Fui convidado para um evento de uma pessoa de quem gosto muito. Precisando voltar à minha rotina de trabalho para poder responder sobre minha presença, a mensagem ficou sem resposta por algumas horas. Percebendo que eu poderia (e queria) comparecer ao evento marcado, mandei minha resposta:
“Garrado!”
Essa mensagem teria passado despercebida em círculos sociais que eu costumava navegar, quando ainda residia na minha cidade natal. Significa que eu estou “agarrado” com o rolê e não vou soltar, ou seja, eu vou com certeza. Em prol da clareza da minha mensagem, fui obrigado a usar um emoji de joinha e mandar a mensagem mais de velho que já saiu do meu teclado:
“Garrado!!! (y)”
Perguntei-me se talvez a expressão em si já não fosse uma expressão datada, tendo em vista que eu a utilizava em Belo Horizonte, circa 2014. Questionei-me sobre a necessidade de me apegar a expressões que talvez parecessem forçadas e escrever todo um livro se passando naquela cidade, viajei no meu sotaque flutuante que é de todo lugar e de lugar nenhum, sobre como eu não consigo me conectar com as experiências das pessoas daqui nem de lá.
Não é como se eu tivesse sido expatriado e nunca mais pudesse ver a minha terra natal, e por isso vivesse com saudade dela. Eu só cresci assim: meio lá, meio aqui; e acabei assado: nem de lá, nem daqui. Com as gentes dos dois lugares achando minhas expressões estranhas, meu sotaque esquisito, um empurra-daqui-empurra-de-lá…
A onde pertencem as pessoas meio-a-meio? Aquelas que chamam lanche de sanduíche como típicas paulistas, mas se recusam a deixar de chamar o copo de Lagoinha? Por quanto tempo Belo Horizonte será meu lar, se continuo sem conseguir botar meus pés na orla da Lagoa ou ver a cidade do alto da Praça do Papa? Será que um dia os meus gerúndios serão fanhos demais pra que eu possa dizer que eu ainda não sou daqui?
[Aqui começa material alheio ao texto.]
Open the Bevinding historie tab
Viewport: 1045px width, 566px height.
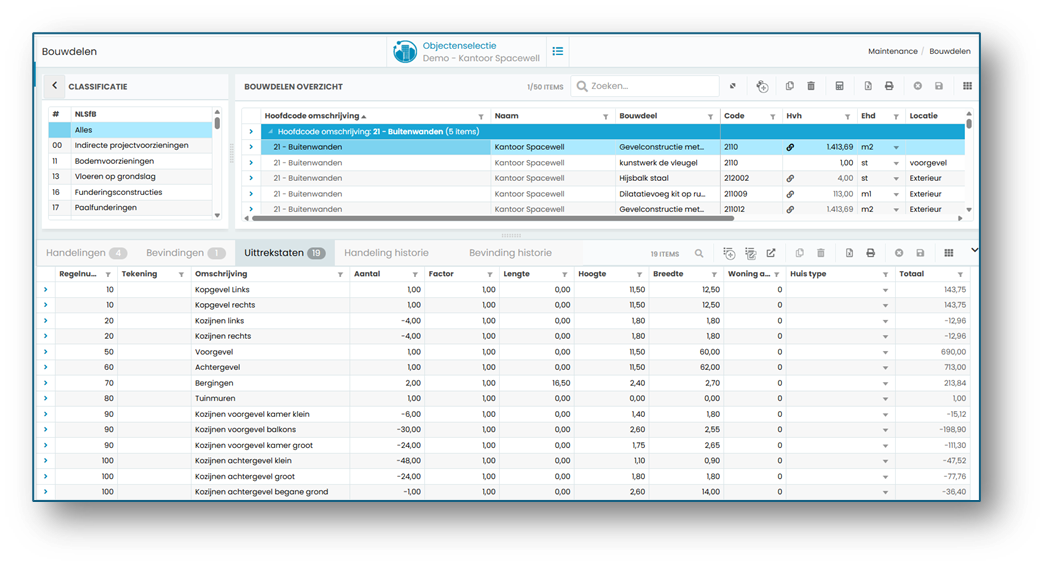[x=510, y=253]
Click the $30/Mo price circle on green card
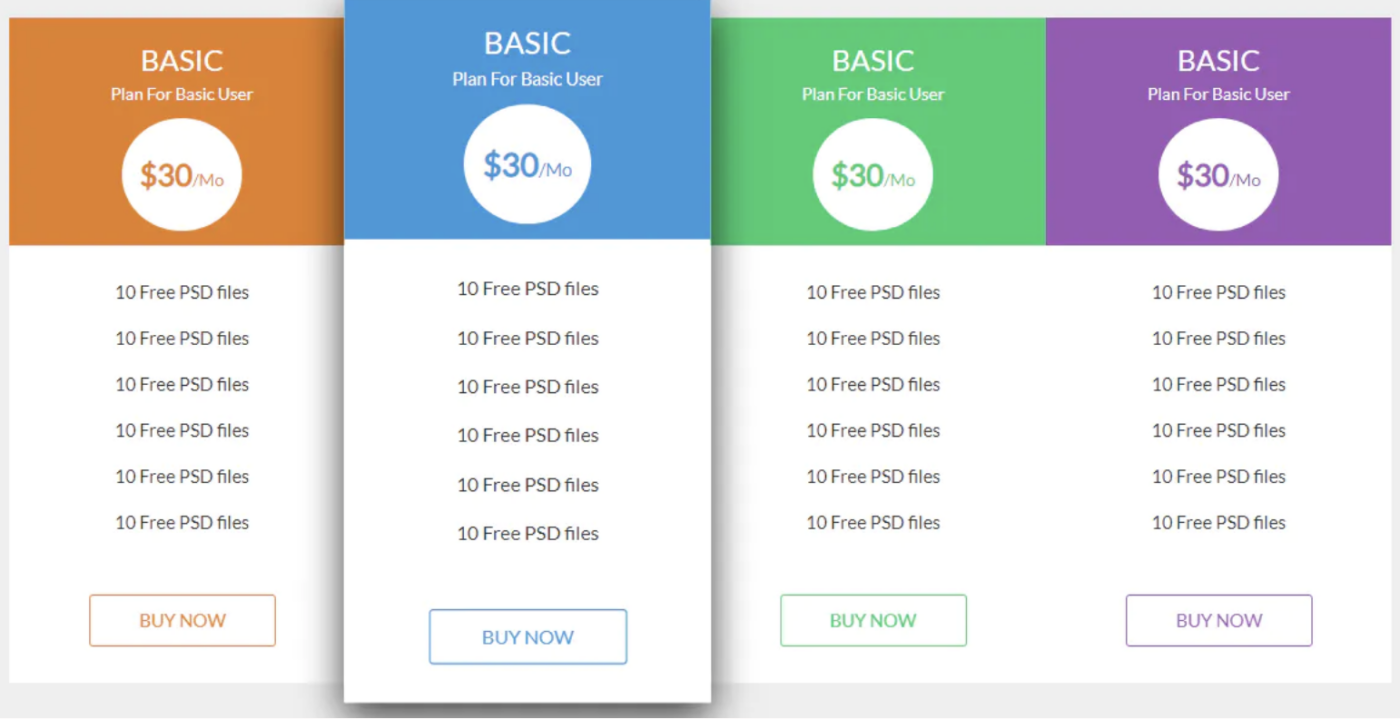Screen dimensions: 1400x719 (x=873, y=174)
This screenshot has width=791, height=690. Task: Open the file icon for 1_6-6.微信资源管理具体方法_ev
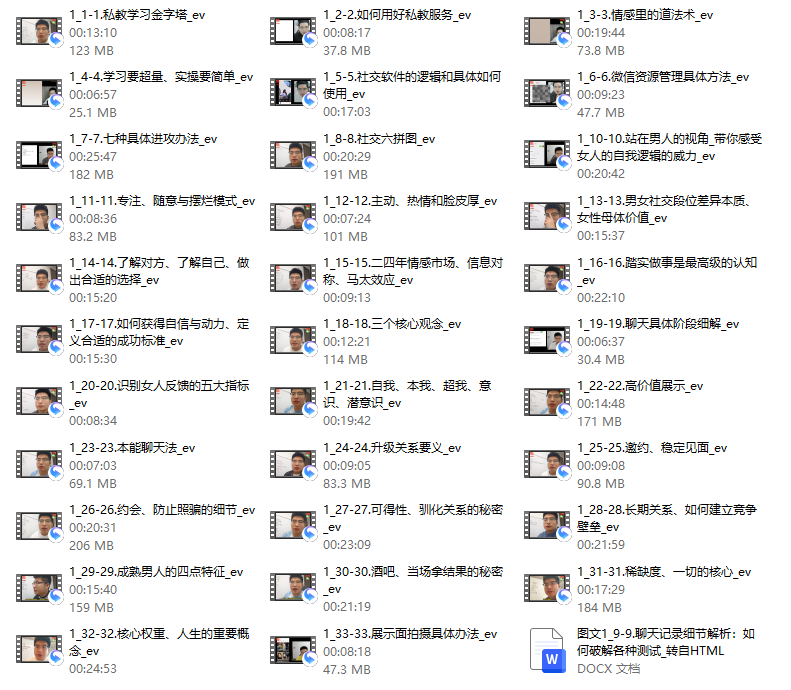(547, 94)
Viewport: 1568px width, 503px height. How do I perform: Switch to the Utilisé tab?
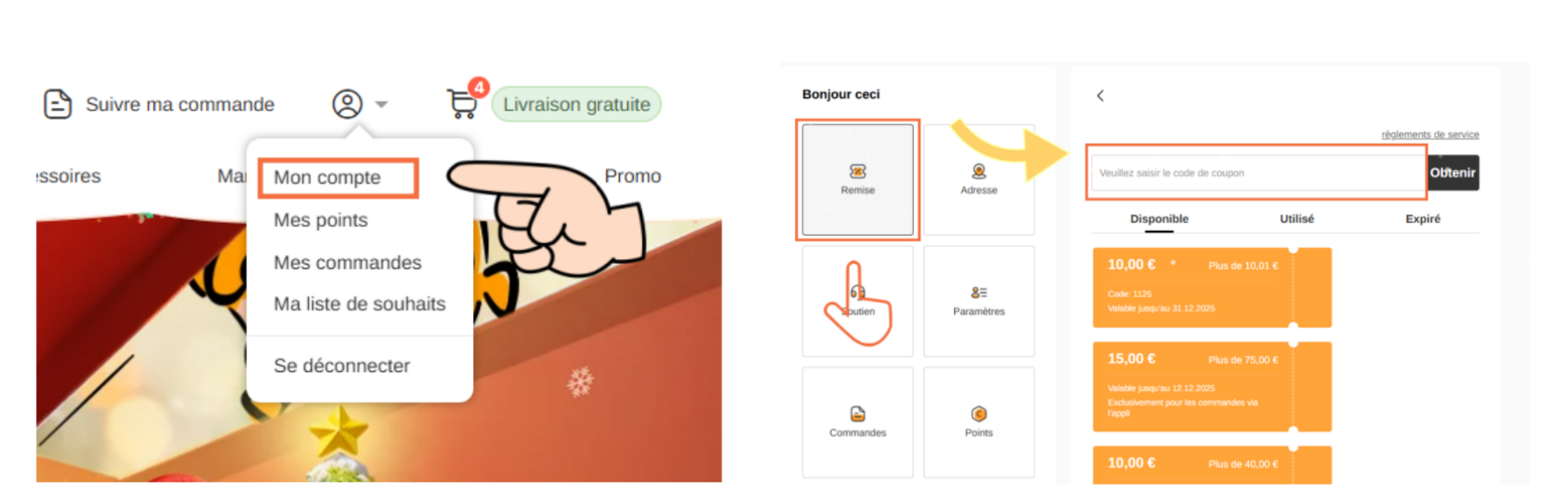(1296, 219)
Não sei porque meu coração escolheu aquela cidade, mas escolheu. Mesmo sem poder voltar, dia sim e dia também me dá vontade de me reconectar com minhas raízes, mesmo sabendo que há muitas ervas daninhas as cercando. Não é tão longe, mas muitas coisas me mantém distante de lá, pelo menos fisicamente. Emocionalmente, contudo, serei sempre um belo-horizontino, garrado com minha saudade das raízes.

Sou um escritor: cronista, poeta, contista e ocasional verborragiador, além de gestor de projetos sociais. Escrevo sobre a minha vivência enquanto pessoa trans não-binária e não monogâmica, sobre meus excessos e faltas, abundâncias e escassezes.
Uma resposta em “Garrado”
Pouco poderei comentar aqui a não ser que nossas palavras expressam o que a gente é. Nossas origens, nossas raízes, nossa vida.
Por mais que a gente mude de cidade, um pouco do nosso rincão (como falamos aqui no Rio Grande do Sul) está com a gente.
É aquela coisa. Você sai da cidade, mas a cidade não sai de você.
É isso. Um grande trabalho e até a próxima.